Swine tracheobronchial lymph node mRNA responses in swine infected with a highly pathogenic strain of porcine reproductive and respiratory syndrome virus

Authors: Miller, Laura; FLEMING, DAMARIUS - Iowa State University; ARBOGAST, ANDREW - Iowa State University; Bayles, Darrell; GUO, BAOQING - Iowa State University; Lager, Kelly; Henningson, Jamie; Schlink, Sarah; YANG, HAN-CHUN - China Agricultural University; Faaberg, Kay; Kehrli Jr, Marcus

Submitted to: Porcine Reproductive and Respiratory Syndrome International Symposium
Publication Type: Abstract Only
Publication Acceptance Date: 10/5/2012
Publication Date: 11/29/2012
Citation: Miller, L.C., Fleming, D., Arbogast, A., Bayles, D.O., Guo, B., Lager, K.M., Henningson, J.N., Schlink, S.N., Yang, H., Faaberg, K.S., Kehrli, Jr., M.E. 2012. Swine tracheobronchial lymph node mRNA responses in swine infected with a highly pathogenic strain of porcine reproductive and respiratory syndrome virus. 2012 International PRRS Symposium. p. 96.

Interpretive Summary:

Technical Abstract: Porcine reproductive and respiratory syndrome virus (PRRSV) is a major pathogen of swine worldwide. Emergence in 2006 of a novel highly pathogenic PRRSV (HP-PRRSV) isolate in China necessitated a comparative investigation into the host transcriptome response in tracheobronchial lymph nodes (TBLN) 14 days post-infection with HP-PRRSV rJXwn06, strain VR-2332 or sham inocula.
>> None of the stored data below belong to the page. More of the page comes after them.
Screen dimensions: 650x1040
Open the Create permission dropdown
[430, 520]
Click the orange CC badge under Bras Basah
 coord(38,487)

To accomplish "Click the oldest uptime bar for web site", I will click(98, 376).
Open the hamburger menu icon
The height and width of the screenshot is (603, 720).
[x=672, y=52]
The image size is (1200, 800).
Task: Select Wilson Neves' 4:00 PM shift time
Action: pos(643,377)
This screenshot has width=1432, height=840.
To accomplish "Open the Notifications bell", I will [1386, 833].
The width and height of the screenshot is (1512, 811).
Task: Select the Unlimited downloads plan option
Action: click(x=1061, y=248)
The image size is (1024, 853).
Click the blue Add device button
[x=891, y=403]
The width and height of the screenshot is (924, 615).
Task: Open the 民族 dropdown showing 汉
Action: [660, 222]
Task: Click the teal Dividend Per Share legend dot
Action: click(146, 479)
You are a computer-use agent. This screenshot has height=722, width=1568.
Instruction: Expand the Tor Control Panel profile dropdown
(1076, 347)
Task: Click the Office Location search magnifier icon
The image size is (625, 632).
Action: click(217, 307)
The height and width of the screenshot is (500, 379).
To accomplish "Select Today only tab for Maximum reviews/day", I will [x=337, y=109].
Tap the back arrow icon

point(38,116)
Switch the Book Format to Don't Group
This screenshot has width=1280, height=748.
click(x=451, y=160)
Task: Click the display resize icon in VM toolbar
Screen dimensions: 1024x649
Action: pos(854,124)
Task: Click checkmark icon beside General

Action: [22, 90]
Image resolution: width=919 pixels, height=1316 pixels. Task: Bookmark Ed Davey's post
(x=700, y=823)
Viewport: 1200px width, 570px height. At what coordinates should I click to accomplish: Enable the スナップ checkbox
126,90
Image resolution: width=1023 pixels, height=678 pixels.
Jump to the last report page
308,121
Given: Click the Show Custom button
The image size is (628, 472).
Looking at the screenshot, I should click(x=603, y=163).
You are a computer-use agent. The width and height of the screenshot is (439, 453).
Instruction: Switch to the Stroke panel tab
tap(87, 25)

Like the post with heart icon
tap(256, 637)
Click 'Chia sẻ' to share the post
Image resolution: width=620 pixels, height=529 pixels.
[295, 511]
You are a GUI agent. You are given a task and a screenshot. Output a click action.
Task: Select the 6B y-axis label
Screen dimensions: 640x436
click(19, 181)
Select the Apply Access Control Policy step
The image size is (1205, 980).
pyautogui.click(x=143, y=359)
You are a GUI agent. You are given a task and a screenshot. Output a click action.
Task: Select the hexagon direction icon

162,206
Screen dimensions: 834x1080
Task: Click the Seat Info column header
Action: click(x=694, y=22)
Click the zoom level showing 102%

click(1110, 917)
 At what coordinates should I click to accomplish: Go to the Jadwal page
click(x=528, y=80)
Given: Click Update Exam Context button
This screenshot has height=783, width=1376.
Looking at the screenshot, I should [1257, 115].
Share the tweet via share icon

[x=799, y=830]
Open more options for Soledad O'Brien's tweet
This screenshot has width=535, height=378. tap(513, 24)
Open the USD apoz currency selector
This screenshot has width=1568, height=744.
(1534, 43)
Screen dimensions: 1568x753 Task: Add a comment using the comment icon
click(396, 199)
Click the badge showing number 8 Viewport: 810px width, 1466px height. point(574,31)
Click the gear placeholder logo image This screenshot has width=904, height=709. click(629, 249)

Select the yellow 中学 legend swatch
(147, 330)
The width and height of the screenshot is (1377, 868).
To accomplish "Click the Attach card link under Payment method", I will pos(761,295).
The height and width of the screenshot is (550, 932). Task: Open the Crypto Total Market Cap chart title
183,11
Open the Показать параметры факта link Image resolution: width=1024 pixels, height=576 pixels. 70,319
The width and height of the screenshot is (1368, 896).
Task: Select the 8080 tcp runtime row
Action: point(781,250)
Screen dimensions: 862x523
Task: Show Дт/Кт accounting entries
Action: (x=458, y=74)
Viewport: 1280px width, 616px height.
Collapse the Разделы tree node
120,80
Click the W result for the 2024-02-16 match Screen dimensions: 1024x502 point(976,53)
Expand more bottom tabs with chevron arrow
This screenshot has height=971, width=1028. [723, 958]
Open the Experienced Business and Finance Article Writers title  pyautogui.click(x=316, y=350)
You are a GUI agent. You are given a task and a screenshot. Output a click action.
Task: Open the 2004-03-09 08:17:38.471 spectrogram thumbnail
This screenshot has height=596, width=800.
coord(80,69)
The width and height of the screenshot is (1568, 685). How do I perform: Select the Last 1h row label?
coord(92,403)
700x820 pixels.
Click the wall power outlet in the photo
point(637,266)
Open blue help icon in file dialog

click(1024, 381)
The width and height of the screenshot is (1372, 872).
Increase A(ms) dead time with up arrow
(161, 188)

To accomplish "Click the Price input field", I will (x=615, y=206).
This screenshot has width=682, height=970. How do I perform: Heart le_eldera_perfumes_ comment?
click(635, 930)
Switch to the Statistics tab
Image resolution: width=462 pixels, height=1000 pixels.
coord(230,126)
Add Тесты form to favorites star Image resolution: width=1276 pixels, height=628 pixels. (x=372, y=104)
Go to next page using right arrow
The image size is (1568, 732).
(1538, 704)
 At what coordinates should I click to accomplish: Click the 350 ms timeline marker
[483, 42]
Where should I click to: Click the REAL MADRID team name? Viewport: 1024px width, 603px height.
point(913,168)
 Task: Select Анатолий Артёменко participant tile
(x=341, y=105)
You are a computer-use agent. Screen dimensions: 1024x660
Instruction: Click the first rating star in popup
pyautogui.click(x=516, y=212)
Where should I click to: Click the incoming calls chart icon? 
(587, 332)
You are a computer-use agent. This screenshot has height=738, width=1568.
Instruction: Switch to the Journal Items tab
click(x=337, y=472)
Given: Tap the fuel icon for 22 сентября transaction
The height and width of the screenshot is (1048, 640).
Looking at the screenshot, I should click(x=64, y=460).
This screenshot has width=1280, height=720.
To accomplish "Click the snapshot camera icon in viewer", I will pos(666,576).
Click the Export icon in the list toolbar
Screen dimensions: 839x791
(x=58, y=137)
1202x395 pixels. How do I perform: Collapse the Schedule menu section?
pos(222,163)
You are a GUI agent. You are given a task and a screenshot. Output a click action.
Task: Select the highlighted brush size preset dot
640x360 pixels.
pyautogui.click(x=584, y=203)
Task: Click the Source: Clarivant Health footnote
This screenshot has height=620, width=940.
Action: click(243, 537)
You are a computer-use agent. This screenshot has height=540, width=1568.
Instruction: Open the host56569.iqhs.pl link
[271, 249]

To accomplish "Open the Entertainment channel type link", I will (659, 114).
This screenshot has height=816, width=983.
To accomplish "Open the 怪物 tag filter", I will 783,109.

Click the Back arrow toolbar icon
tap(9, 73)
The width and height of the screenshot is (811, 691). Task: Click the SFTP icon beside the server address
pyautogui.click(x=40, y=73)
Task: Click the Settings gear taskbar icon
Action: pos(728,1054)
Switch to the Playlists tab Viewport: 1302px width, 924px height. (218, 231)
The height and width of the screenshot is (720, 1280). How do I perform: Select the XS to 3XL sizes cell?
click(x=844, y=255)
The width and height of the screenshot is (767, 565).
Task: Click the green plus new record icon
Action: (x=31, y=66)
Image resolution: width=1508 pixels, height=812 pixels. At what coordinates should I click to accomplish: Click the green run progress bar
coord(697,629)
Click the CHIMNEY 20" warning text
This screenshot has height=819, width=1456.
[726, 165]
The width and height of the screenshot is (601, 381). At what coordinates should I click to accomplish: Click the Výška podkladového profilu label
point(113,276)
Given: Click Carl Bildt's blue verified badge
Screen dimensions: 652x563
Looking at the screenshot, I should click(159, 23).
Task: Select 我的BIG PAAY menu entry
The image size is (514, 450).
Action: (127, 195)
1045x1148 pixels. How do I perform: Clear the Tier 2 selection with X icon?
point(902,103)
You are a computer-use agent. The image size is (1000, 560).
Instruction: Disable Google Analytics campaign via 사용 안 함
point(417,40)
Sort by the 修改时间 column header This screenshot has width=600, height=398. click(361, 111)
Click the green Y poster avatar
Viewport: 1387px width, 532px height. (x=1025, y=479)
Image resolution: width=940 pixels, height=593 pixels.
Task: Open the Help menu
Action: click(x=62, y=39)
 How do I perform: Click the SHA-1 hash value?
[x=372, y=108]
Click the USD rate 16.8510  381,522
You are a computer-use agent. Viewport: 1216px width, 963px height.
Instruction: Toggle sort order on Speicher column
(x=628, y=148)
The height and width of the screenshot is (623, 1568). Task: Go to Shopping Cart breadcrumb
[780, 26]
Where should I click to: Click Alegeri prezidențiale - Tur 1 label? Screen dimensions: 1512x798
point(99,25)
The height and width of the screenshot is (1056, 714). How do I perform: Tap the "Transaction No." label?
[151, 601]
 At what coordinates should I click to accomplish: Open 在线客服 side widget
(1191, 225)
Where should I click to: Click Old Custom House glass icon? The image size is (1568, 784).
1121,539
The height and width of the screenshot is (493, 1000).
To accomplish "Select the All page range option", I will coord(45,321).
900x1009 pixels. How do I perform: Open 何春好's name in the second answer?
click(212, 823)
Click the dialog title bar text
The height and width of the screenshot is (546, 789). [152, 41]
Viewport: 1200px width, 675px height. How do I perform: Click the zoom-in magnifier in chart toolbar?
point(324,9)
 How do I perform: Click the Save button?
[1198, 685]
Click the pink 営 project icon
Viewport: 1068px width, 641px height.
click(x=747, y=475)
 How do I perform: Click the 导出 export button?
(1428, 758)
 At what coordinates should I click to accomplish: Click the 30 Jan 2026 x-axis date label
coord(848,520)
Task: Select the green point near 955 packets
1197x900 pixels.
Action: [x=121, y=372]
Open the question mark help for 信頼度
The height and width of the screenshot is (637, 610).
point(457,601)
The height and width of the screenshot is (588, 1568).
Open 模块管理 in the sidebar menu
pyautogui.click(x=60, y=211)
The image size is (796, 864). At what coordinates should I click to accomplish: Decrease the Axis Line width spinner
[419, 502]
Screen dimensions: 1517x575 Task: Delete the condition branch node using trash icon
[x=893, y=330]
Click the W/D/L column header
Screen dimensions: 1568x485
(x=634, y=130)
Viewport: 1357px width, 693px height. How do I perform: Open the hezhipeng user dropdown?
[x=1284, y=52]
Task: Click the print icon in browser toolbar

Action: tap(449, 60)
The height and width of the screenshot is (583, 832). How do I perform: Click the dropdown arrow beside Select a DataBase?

RNA from each was prepared for next-generation sequencing. Amplified library constructs were directly sequenced and a list of sequence transcripts and counts was generated using an RNAseq analysis pipeline to determine differential gene expression. Transcripts were annotated and relative abundance was calculated based upon the number of times a given transcript was represented in the library. Major changes in transcript abundance occurred in response to infection with both PRRSV strains, each with over 630 differentially expressed transcripts. The largest increase in transcript level for either virus versus sham-inoculated controls were three serum amyloid A2 acute-phase isoforms. However, the degree of up or down-regulation of transcripts following infection with HP-PRRSV rJXwn06 was greater than transcript changes observed with US PRRSV VR-2332. Also, of 632 significantly altered transcripts within the HP-PRRSV rJXwn06 library 55 were upregulated and 69 were downregulated more than 3 fold, whilst in the US PRRSV VR2332 library only 4 transcripts were upregulated and 116 were downregulated more than 3 fold. The magnitude of differentially expressed gene profiles detected in HP-PRRSV rJXwn06 infected pigs as compared to VR-2332 infected pigs was consistent with the increased pathogenicity of the HP-PRRSV in vivo.